An analysis of all intraday trades in the Jakarta Stock Exchange during 2003–2004 indicates that more than half of them are “manipulated” by principal stockbrokers. Consequently, they can earn between 59% and 92% more annually than intermediary stockbrokers, which depend heavily on their investment patterns as well as firm’s characteristics. Specifically, our regression results suggest that with increases in their degree of principalness (PRIN), stockbrokers with a greater trade imbalance earn more at the expense of outside investors, even though this effect diminishes as PRIN increases. Moreover, firms that suffer the most from stockbrokers’ inappropriate behavior have large market capitalization or high stock liquidity.

JEL CODES:

Acknowledgments

All views expressed herein are solely those of the authors and do not necessarily reflect those of the Indonesia Capital Market. The authors thank the Editor, Ali Kutan, and three anonymous referees for their insightful comments, as well as participants of the 4th Sebelas Maret International Conference on Business, Economics, and Social Sciences for the valuable discussion. The authors are grateful to Shunsuke Mori, Kiyoshi Dowaki, Sudarso Kaderi Wiryono, Yunieta Anny Naninggolan, and Irwan Trinugroho for their help and for the invaluable discussions. All errors remain our responsibility.

Notes

1. The number of active PLCs and stockbrokers in Khwaja and Mian (Citation2005), respectively, is 147 and 648, while Imisiker, Ozcan, and Tas (Citation2015) included 269 active PLCs and 1,172 stockbrokers.
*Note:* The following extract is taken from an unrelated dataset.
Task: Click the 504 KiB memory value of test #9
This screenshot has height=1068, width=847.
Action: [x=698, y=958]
Hence, the ratio between the number of active PLCs and stockbrokers in both publications is about 23%. With 345 active PLCs and 174 stockbrokers in our dataset, the ratio for this study is about 50%.
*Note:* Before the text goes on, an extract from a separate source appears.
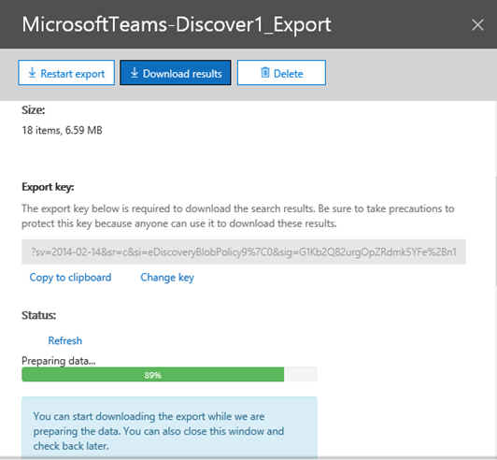Click the trash can icon

click(265, 73)
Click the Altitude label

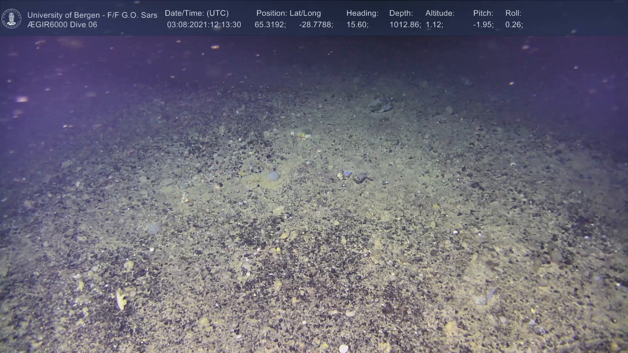(440, 13)
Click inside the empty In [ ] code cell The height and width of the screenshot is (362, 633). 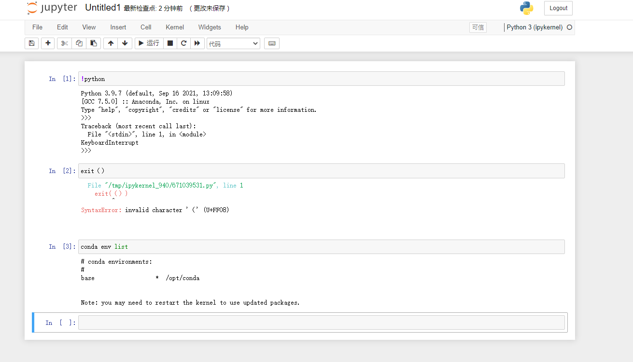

2. A “trade” at the stockbroker*PLC*daily level is the daily, aggregate trading volume of a stockbroker who performs trading activities on a particular PLC. This daily trading volume is further separated into buying and selling categories.
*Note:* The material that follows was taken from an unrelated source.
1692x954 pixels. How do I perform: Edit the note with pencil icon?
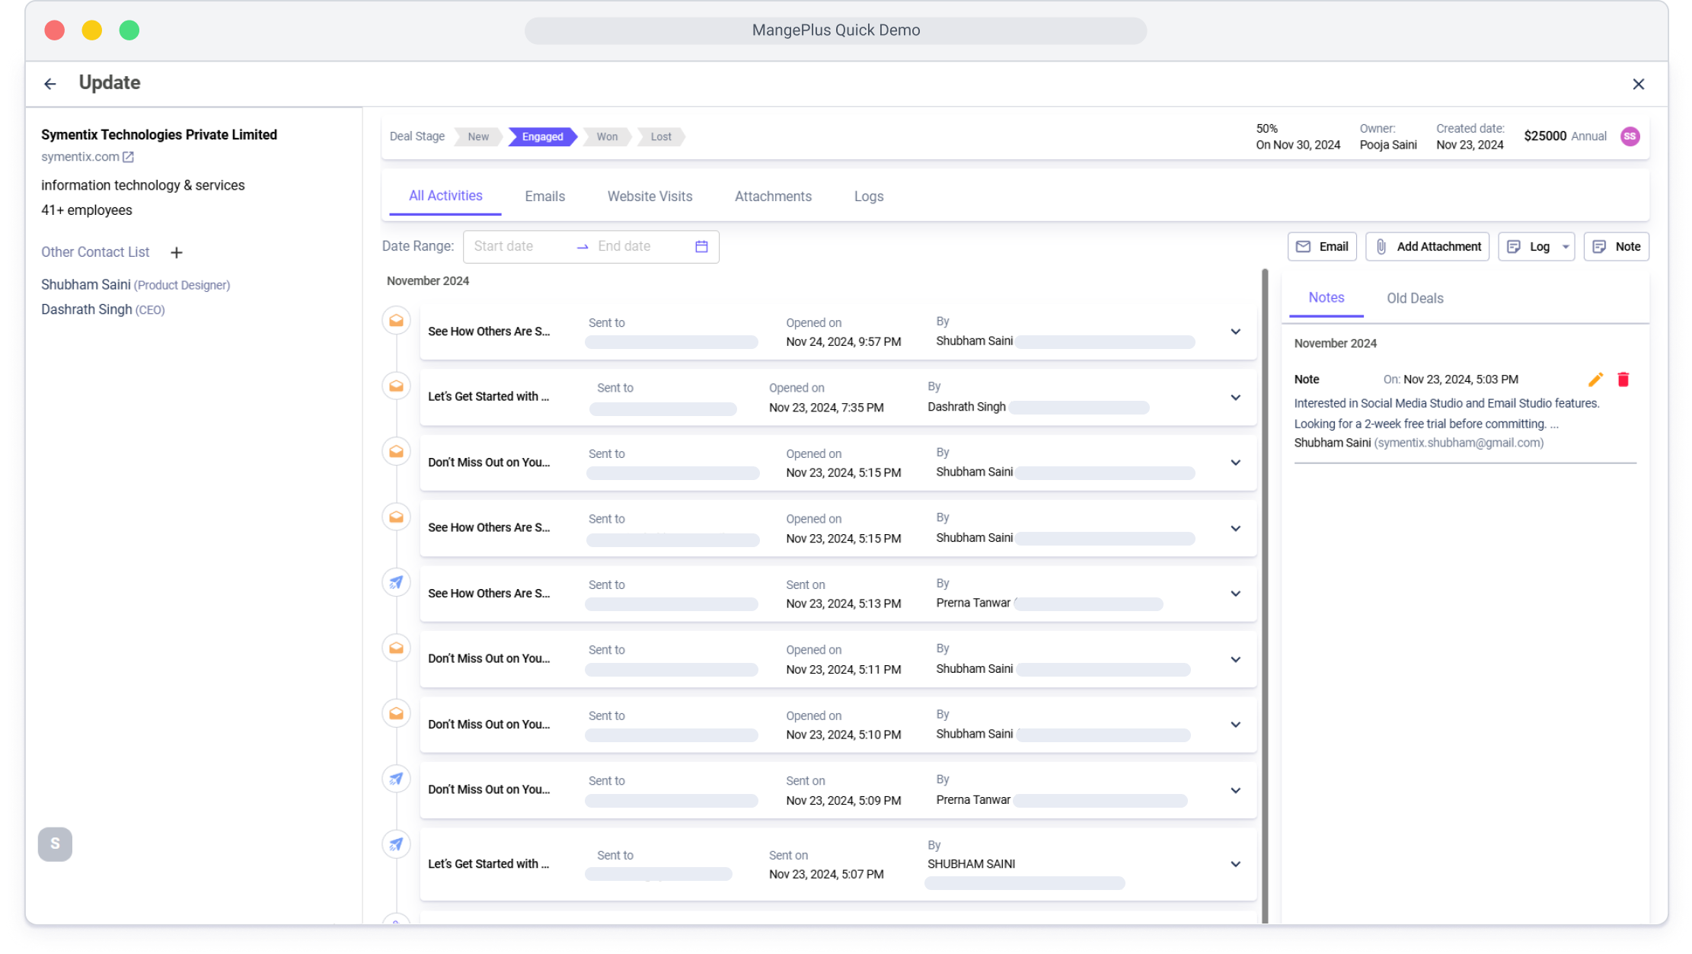click(1595, 379)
3. For a complete illustration of each type of trade, see in Khwaja and Mian (Citation2005, 216).

4. The above assumption does not need to be entirely true. It can be relaxed by assuming that all types of suspicious trades are correlated with principal stockbrokers (Khwaja and Mian Citation2005).

5. For robustness, we also find similar characteristics between the first and second subsamples, either by using total trading volume or total trading frequency.

6. This likelihood indicates PRIN for a particular PLC over our sample period, so we need to collapse the date element of previous daily aggregated level.

7. For this reason, we add a PLC-level fixed effect in our regression analysis to ensure that we only compare stockbrokers who are actively trading within a particular PLC.

8. We use time-weighted, average, capital investment for the weighing variable.

9. Any observation that does not meet this criterion are labeled as “0.”

10. We use three proxies to measure a firm’s stock liquidity because no consensus exists on this issue. According to many market microstructure researchers, the simplest measurement, average trading frequency, which was used to distinguish active and inactive stocks by Chang et al. (Citation2008), has a limited capacity to capture the desired information.

11. Free-floating, outstanding shares are calculated by subtracting the number of shares issued by a particular PLC from that of restricted shares held by company insiders, such as a company’s top management.

12. This is similar to a description by Comerton-Forde and Rydge (Citation2006, 5) regarding market concentration in 10 Asia-Pacific stock markets. According to these authors, the two most concentrated exchanges in the Asia-Pacific area are located in Australia and Jakarta.

Additional information

Funding

This work was supported in part by the Japan Society for the Promotion of Science [Grant-in-Aid for Scientific Research (B)/15H02975].